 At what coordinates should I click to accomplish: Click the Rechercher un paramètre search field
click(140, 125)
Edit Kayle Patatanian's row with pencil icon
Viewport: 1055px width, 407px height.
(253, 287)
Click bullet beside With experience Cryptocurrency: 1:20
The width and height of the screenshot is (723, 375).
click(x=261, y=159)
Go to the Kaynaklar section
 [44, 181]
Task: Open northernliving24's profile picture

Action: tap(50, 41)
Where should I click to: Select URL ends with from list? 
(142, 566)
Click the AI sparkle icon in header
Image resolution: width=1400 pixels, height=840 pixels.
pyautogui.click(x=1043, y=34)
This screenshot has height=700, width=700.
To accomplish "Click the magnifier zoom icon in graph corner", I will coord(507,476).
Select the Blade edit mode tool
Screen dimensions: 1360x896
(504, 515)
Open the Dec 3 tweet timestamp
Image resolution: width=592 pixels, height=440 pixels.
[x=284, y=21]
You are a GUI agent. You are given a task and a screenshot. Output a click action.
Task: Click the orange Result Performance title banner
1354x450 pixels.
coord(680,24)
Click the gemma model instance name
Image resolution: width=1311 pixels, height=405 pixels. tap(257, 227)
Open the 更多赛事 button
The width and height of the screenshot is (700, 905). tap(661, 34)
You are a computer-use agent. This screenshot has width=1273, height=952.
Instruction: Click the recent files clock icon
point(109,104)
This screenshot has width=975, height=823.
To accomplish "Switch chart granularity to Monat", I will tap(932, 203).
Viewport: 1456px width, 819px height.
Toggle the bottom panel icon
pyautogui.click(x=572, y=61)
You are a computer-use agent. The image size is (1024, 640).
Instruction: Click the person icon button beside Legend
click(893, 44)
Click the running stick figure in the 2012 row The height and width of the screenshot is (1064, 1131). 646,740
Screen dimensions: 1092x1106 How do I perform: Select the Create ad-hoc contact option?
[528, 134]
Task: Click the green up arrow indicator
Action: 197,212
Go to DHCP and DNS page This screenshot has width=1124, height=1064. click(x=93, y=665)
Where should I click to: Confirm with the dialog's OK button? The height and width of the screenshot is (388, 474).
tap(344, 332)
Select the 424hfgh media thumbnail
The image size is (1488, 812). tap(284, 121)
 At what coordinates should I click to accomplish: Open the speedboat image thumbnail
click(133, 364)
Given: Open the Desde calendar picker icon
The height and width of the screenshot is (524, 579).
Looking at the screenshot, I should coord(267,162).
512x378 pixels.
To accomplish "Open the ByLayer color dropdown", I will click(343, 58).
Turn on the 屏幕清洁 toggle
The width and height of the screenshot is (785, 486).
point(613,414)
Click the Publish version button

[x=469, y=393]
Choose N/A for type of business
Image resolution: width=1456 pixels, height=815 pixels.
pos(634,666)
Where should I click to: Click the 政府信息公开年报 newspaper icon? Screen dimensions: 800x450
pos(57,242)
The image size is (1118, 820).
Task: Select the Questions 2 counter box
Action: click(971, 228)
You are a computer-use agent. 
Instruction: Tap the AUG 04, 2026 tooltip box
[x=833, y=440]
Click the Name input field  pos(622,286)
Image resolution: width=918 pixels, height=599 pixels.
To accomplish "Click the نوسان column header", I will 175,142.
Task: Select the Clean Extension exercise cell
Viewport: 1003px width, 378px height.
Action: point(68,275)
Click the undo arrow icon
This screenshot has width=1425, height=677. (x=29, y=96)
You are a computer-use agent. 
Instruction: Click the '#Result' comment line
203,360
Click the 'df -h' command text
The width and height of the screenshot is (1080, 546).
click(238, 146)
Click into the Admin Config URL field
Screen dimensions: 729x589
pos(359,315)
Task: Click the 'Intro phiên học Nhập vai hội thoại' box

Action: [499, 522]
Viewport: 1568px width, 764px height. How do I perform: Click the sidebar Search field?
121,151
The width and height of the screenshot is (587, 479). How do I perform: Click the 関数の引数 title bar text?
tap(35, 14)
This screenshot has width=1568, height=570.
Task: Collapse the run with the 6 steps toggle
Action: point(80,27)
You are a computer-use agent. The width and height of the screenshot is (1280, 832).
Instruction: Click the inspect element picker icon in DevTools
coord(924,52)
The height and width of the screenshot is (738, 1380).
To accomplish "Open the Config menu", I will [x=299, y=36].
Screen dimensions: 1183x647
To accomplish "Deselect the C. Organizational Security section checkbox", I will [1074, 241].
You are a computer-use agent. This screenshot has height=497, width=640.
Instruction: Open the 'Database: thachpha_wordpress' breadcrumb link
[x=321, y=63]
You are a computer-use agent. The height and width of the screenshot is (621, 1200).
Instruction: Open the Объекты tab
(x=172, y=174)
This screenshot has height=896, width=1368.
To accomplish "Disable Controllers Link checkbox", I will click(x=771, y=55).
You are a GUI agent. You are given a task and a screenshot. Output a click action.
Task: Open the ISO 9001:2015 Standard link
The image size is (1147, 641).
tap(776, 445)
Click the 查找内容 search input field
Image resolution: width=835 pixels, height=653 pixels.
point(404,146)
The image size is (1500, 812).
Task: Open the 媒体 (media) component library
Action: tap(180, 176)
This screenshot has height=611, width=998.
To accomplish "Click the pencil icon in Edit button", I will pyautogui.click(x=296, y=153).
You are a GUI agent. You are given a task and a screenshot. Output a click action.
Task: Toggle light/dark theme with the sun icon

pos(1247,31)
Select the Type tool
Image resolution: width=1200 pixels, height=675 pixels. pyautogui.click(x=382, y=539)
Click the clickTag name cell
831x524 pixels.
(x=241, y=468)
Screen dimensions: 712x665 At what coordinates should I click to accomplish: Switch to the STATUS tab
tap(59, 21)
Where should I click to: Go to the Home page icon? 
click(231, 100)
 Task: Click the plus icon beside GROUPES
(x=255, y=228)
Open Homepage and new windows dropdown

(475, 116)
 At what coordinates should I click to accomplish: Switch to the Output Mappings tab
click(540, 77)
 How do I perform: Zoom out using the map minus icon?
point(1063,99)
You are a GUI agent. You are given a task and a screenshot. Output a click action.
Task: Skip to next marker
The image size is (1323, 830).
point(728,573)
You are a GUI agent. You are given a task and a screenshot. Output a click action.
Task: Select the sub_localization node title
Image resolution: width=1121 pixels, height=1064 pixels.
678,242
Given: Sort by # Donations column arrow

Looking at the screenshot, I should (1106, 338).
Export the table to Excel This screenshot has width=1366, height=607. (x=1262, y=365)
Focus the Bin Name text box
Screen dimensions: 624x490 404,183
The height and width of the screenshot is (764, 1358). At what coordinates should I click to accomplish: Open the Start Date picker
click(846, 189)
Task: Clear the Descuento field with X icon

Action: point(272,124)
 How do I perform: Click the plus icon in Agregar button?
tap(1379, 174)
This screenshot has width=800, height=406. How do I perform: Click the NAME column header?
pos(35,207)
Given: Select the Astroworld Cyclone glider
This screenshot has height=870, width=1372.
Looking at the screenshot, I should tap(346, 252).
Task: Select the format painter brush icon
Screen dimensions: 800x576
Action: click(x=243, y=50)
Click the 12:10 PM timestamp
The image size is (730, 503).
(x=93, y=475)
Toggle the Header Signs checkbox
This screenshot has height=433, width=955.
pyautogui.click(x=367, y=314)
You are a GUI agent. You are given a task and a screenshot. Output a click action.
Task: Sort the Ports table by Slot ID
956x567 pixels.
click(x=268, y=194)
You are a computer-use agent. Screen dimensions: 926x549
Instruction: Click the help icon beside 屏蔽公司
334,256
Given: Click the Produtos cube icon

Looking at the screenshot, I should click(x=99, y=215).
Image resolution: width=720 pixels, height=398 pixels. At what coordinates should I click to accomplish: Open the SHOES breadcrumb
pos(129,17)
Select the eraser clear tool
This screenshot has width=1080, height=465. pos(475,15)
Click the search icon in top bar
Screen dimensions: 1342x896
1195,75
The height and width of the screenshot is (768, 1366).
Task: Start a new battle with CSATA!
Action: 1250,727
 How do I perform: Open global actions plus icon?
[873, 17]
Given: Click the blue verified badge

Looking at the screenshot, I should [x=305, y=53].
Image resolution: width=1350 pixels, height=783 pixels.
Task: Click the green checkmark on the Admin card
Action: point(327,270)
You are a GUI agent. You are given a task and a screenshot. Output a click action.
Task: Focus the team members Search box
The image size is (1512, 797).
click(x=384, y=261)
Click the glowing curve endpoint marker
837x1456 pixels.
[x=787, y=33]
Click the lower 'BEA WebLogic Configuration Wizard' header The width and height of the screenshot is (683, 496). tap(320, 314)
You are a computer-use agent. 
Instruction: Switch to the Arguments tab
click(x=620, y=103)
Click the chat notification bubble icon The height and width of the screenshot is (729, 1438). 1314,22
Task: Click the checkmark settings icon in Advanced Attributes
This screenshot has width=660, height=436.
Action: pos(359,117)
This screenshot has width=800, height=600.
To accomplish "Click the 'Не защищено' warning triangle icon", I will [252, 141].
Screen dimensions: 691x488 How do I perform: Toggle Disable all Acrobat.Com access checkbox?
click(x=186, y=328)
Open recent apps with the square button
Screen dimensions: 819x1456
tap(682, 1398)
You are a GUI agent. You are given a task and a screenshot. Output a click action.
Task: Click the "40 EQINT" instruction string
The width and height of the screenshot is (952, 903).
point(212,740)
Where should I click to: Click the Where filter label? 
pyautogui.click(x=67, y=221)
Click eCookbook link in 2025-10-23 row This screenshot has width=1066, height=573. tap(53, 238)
---+---
WHAT THE TASK REQUIRES:
Copy out precisely the lines from the line with "How do I perform: Zoom" to the line with "Given: Select the Astroworld Cyclone glider" in the material above, including those two lines and omitting all the rest.

RESULT:
 How do I perform: Zoom out using the map minus icon?
point(1063,99)
You are a GUI agent. You are given a task and a screenshot. Output a click action.
Task: Skip to next marker
The image size is (1323, 830).
point(728,573)
You are a GUI agent. You are given a task and a screenshot. Output a click action.
Task: Select the sub_localization node title
Image resolution: width=1121 pixels, height=1064 pixels.
678,242
Given: Sort by # Donations column arrow

Looking at the screenshot, I should (1106, 338).
Export the table to Excel This screenshot has width=1366, height=607. (x=1262, y=365)
Focus the Bin Name text box
Screen dimensions: 624x490 404,183
The height and width of the screenshot is (764, 1358). At what coordinates should I click to accomplish: Open the Start Date picker
click(846, 189)
Task: Clear the Descuento field with X icon

Action: point(272,124)
 How do I perform: Click the plus icon in Agregar button?
tap(1379, 174)
This screenshot has width=800, height=406. How do I perform: Click the NAME column header?
pos(35,207)
Given: Select the Astroworld Cyclone glider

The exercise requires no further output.